▸ **Objective 1**
In the holiday diet post, why did Kendra and her coworkers double-check the name of the diet?
▸ **Objective 2**
From the holiday diet post, reproduce the stretch from "Kendra: So, do" through "heard of that.".
▸ **Objective 3**
Answer these questions about the holiday diet post:
(a) What is the first phase of the Dukan Diet called?
(b) What does the writer's half diet consist of?
(c) With whom did the writer share a grilled cheese and fries?

▸ **Supplied text**

Now that the holiday season is in full swing, women everywhere are trying to figure out how to mitigate the effects of endless cocktail parties, department potlucks, and an unlimited supply of alcohol and sugar.

Last month we started brainstorming solutions at work and I’m going to be honest, I wasn’t on board with any of the options that were suggested. Jen is a fan of the 17-Day diet, but when I looked it up none of my favorite holiday things like chocolate martinis, fancy, frosted sugar cookies, and crack dip were on it, so clearly that wasn’t even going to make the short list.

Kendra wanted to know if I was interested in doing The Dukan Diet with her.

Me: What the hell is The Toucan Diet?
Kendra: Oh my God, that’s what we thought it was called, too. But when we googled it we found out that toucans eat berries and rats so we double-checked and it’s Dukan, not Toucan.

I googled this diet and you basically eat nothing but meat in the first phase, aptly named “attack” which I would have to change to “Oh, hell no.” It sounds horrible.

Kendra: So, do you want to try The Dukan Diet with me?
Me: Not even a little bit. I’m going to do the half diet instead.
Kendra and Jess: We’ve never even heard of that.
Me: That’s because I just made it up this very second. I’m just going to eat half of everything on my plate from now on. Easy-peasy, George and Weezy.

So I started doing that. I gave Jess half my sandwich and chips the other day because she didn’t have time to run down for lunch. Then Karen and I split a sandwich and chips. Then Jess and I shared a grilled cheese and fries and she was kind of bitching about the small portion, but she still split with me.

▸ **Data extract**

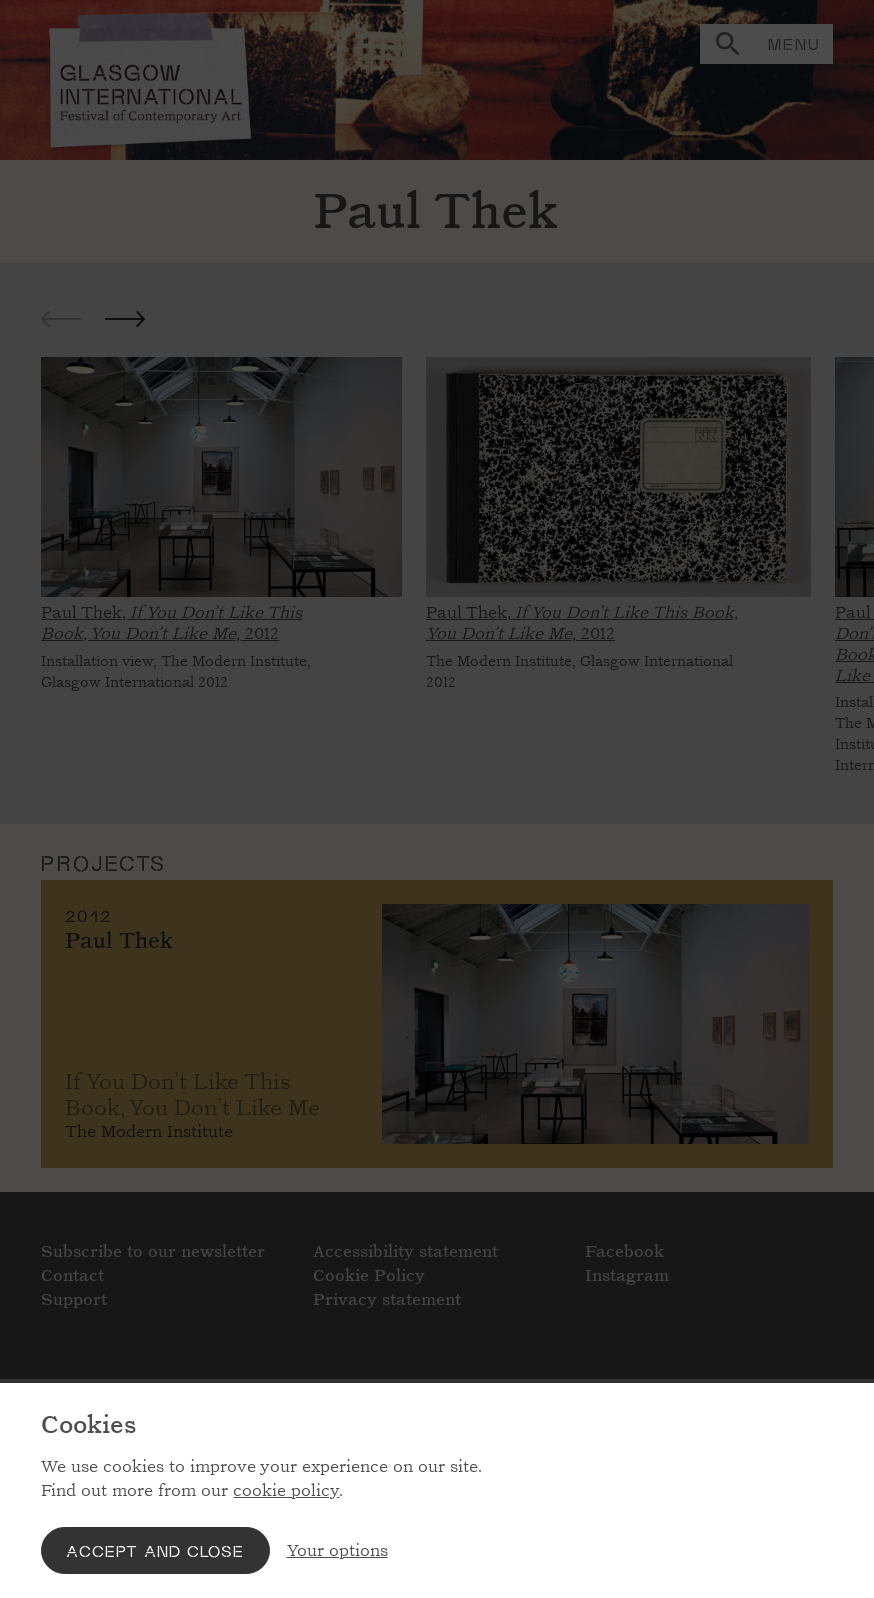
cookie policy (286, 1490)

▸ **Exercise result 1**
They had thought it was called The Toucan Diet. When they googled it, they learned that toucans eat berries and rats, so they checked again and found that the name is Dukan, not Toucan.

▸ **Exercise result 2**
Kendra: So, do you want to try The Dukan Diet with me?
Me: Not even a little bit. I’m going to do the half diet instead.
Kendra and Jess: We’ve never even heard of that.

▸ **Exercise result 3**
(a) "Attack."
(b) Eating half of everything on the plate.
(c) Jess.